While that's technically true, the Ada and Fortran front ends are both using DragonEgg, which is a GCC plugin that converts GIMPLE to LLVM IR. It doesn't work well with GCC 4.7 or newer, produces poor debug info, and is now largely unmaintained. There is a Flang project to produce an LLVM front end for Fortran, but it's very immature. The Ada Labs guys were looking at producing an LLVM front end for Ada, but I don't know that they got anywhere with it.

Comment Re:Laziness (Score 1) 150

The problem is worse on Android than on many other platforms because there are very few native shared libraries exposed to developer and there is no sensible mechanism for updating them all. If there's a vulnerability in a library that a load of developers use, then you need 100% of those developers to update the library and ship new versions of their apps to be secure. For most other systems, core libraries are part of a system update and so can be fixed centrally.

Comment Re:Not surprised (Score 1) 150

I doubt Apple has such a patent. Both of these were features of Symbian at least since EKA2 (over 10 years ago) and, I think, earlier. Apple may have a patent on some particular way of exposing this functionality to the UI, but that's about the most that they could have without it being shot down in court in 10 seconds (prior art that's in the form of a phone OS that millions of people owned is hard to refute).

Comment Re:umm duh? (Score 1) 176

Everything you ask for exists. The reason that Google, Microsoft, and Dropbox don't use them is that their entire business model depends on differentiation. If you could connect to their services with any third-party client that also worked with a server that you set up yourself and with their competitors' services, then their hold on the market becomes very tenuous.

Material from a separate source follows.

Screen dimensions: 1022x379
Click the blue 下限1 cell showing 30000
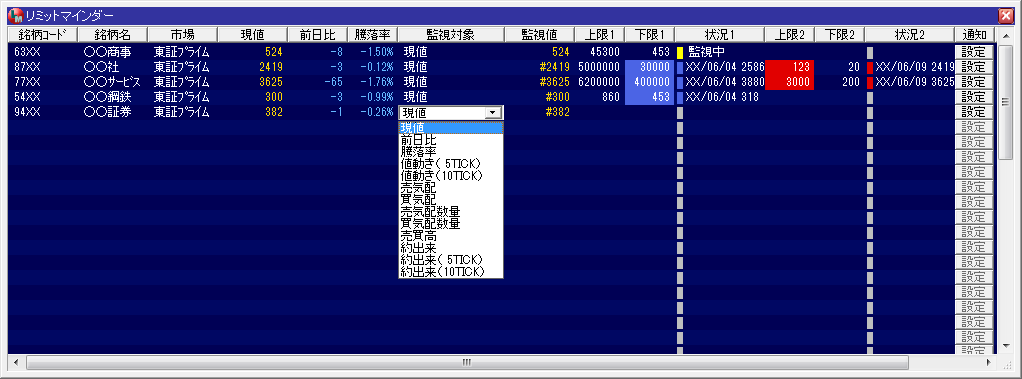(650, 67)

You're searching for technical solutions to business problems.

Comment Re:Advertised on YouTube? (Score 4, Interesting) 97

The 'you can skip in 5 seconds' ads amaze me. Presumably the people using them know that they have 5 valuable seconds that everyone can see, yet they uniformly squander them. I've almost never seen an ad that tells me anything interesting in the first 5 seconds, which isn't that surprising, but it's really surprising to me that most don't even tell me what the product is. Several that I've seen use the first 4 seconds to fade from black, then get 1 second of something incomprehensible before I hit skip.

Comment Re:umm duh? (Score 1) 176

Please correct me if I'm wrong because I may not have imagined this system properly. I was thinking the idea was that you encrypt each file with a single unique key, and then to use a public-key encryption scheme to encrypt that key. You can then send the encrypted file and the encrypted key to another user, knowing that it will need that users private key to decrypt.

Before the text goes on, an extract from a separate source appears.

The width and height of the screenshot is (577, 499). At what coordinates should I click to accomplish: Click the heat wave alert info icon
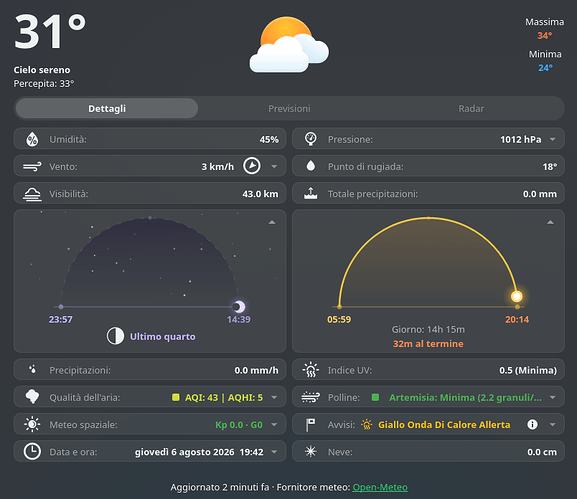pyautogui.click(x=532, y=424)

Every time you upload a file, you generate a random symmetric key. You encrypt the file with this key and the key with your public key. If you want to download the file, you get the file and the encrypted key and then you decrypt the key with your private key and then decrypt the file. When you create the account, you upload your public key.

When you want to share a file with everyone, with no access control, you download the encrypted key, decrypt it, and provide it to the server. The server can then decrypt the file.

When you want to share a file with a limited set of users, you download each of their public keys (which you can cache in the client) and the encrypted symmetric key, decrypt the key, and then encrypt it once for each user. They will then only be able to access it with their client.

I'm not sure who you're 'we' as in 'internet community' is. We do have standards and off-the-shelf libraries for everything required to implement this and others have done so in the past (one of my colleagues during her PhD did back around 2006, to give one example, others have implemented more complex and flexible schemes more recently). Note that this is the simple textbook scheme for doing this kind of system. It's been implemented before and doubtless will be again. If you check the research literature then you'll find more interesting schemes.

The only problem is if you want to be able to access it from the browser, without some kind of plugin (Google actually does compile OpenSSL with Emscripten to do ASN.1 parsing, but I wouldn't recommend using it for encryption).